> **Short exercise**
Reproduce the lines of the material, beginning at the line that contains "Skip (492, 682)" and stopping after the line that contains "เข้าสู่ระบบ (320, 313)". Include the requests, offset both numbers of every coordinate pair by 39, and leave the pictures out.

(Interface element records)
┄┄┄┄┄┄

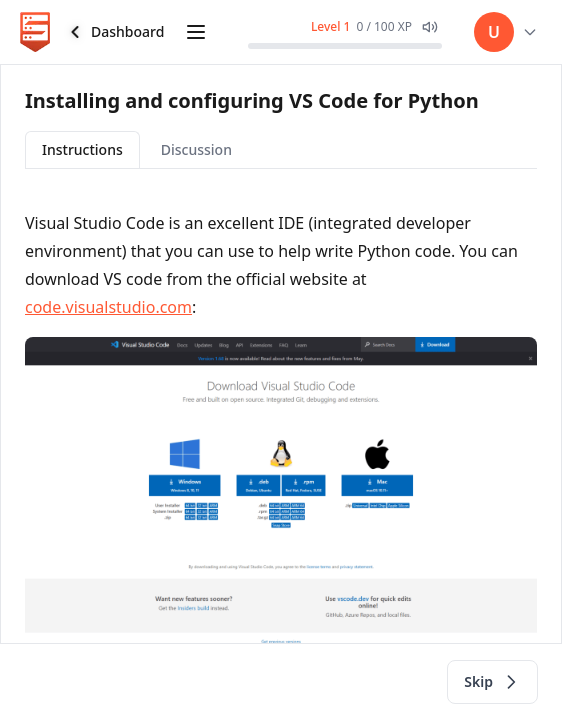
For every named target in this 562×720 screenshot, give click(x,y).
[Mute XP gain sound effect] (430, 27)
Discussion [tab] (196, 149)
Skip (492, 682)
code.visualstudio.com (108, 307)
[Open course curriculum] (196, 32)
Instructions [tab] (82, 149)
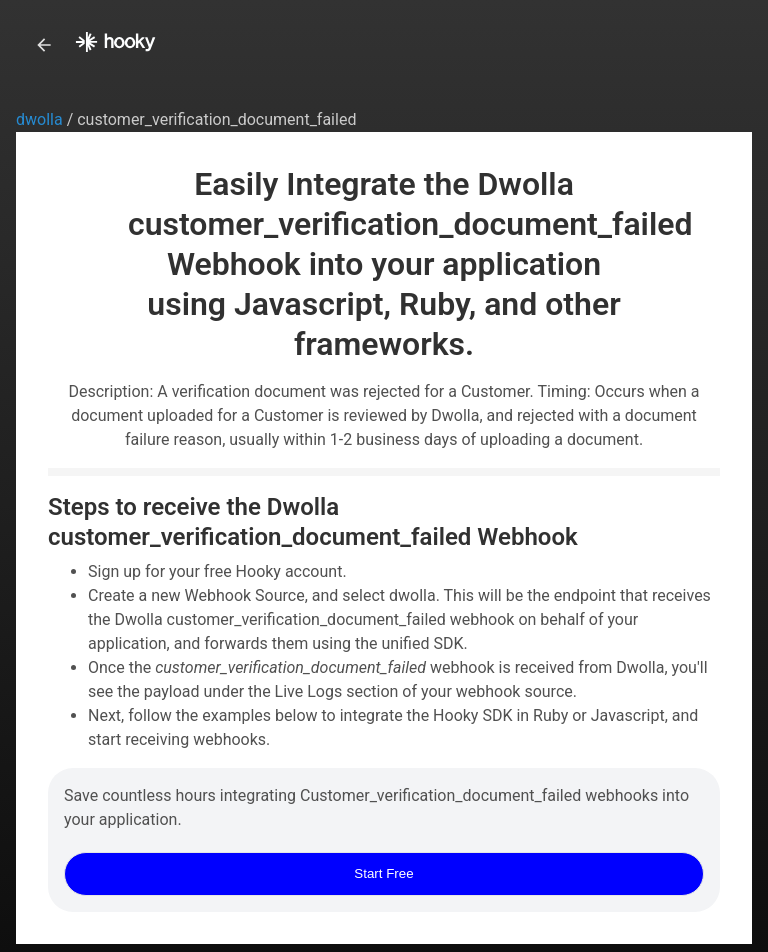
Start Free (383, 873)
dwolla (41, 119)
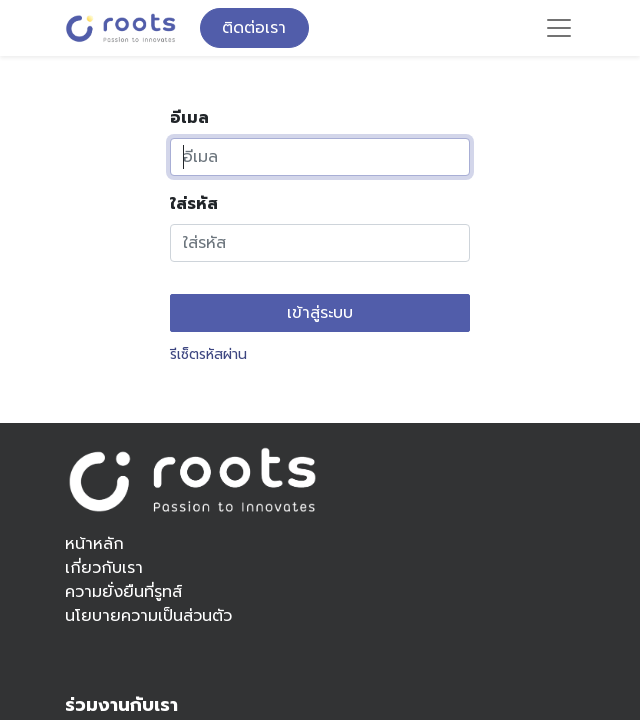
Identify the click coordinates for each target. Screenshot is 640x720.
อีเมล (189, 118)
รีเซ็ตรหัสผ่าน (208, 354)
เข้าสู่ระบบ (320, 313)
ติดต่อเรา (254, 28)
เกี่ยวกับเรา (104, 568)
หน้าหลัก (94, 544)
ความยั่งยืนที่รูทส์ (123, 592)
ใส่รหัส (194, 204)
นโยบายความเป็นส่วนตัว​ (148, 616)
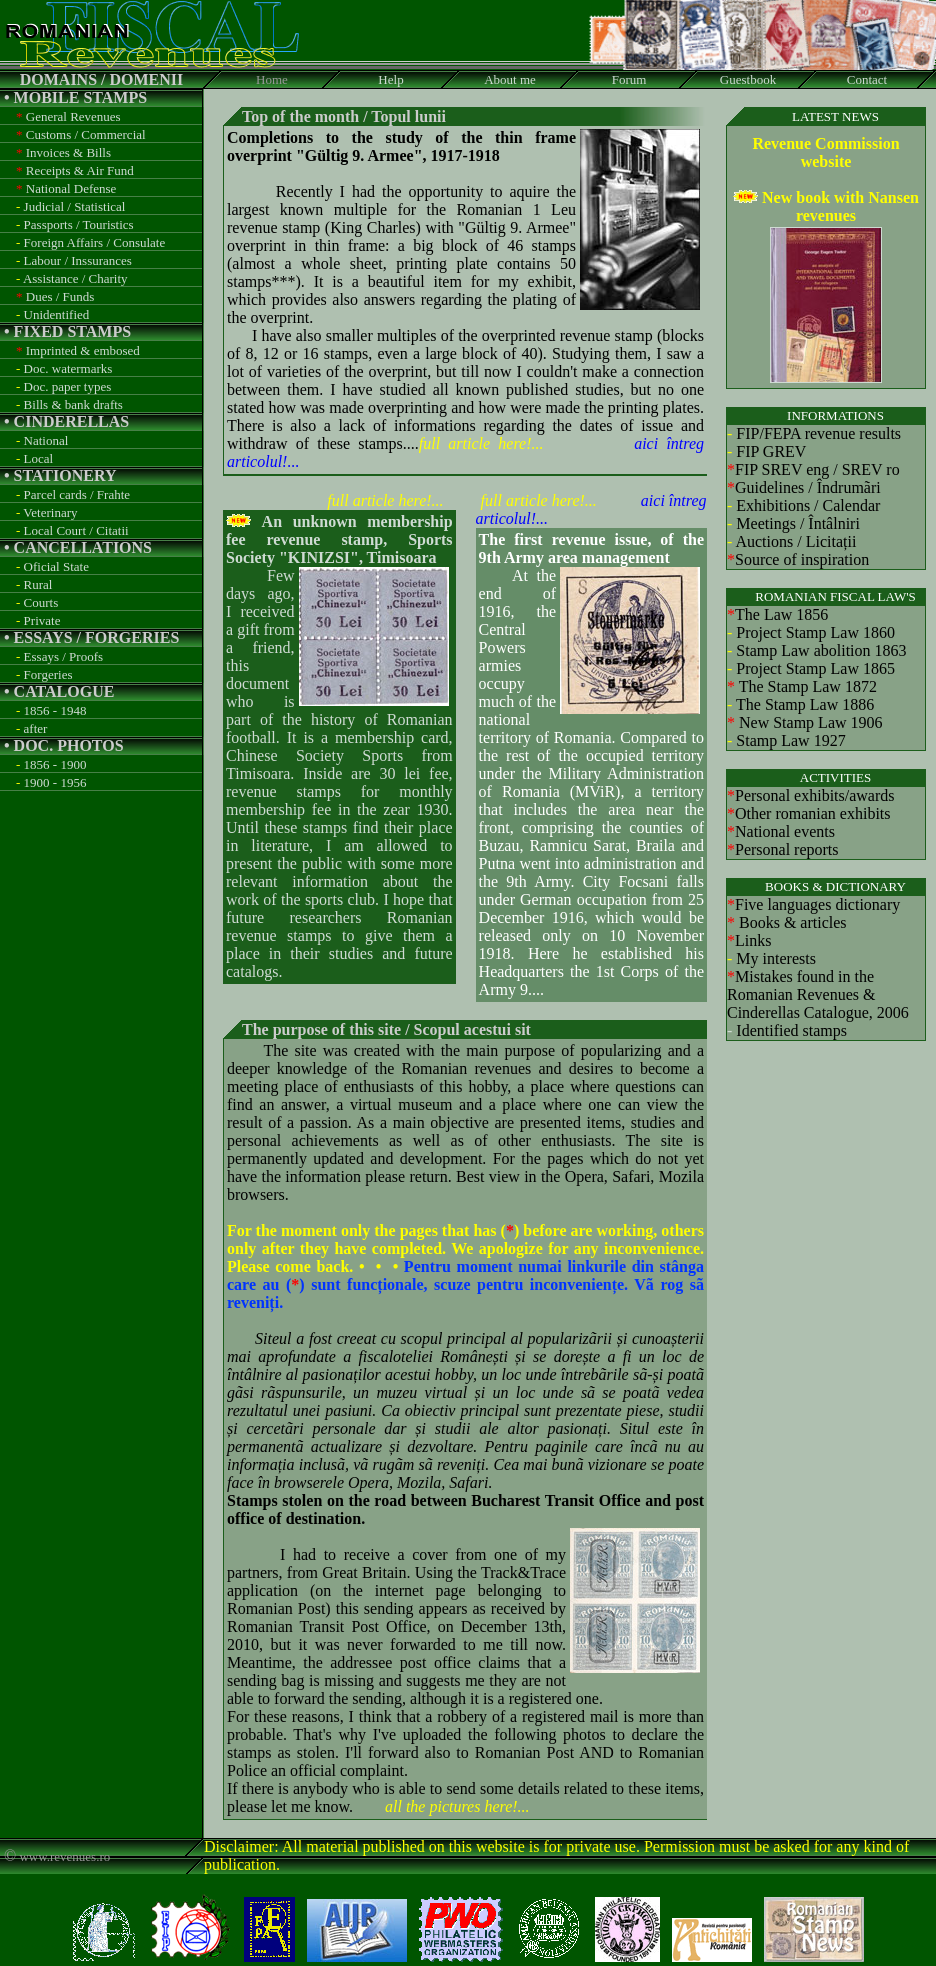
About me (510, 79)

┄┄┄┄┄┄

> **Solved problem**
Skip (531, 721)
code.visualstudio.com (147, 346)
[Open course curriculum] (235, 71)
Instructions [tab] (121, 188)
Start Free (422, 912)
dwolla (80, 158)
Identify the click coordinates for each target. Screenshot is 640x720.
อีเมล (228, 157)
รีเซ็ตรหัสผ่าน (247, 393)
เข้าสู่ระบบ (359, 352)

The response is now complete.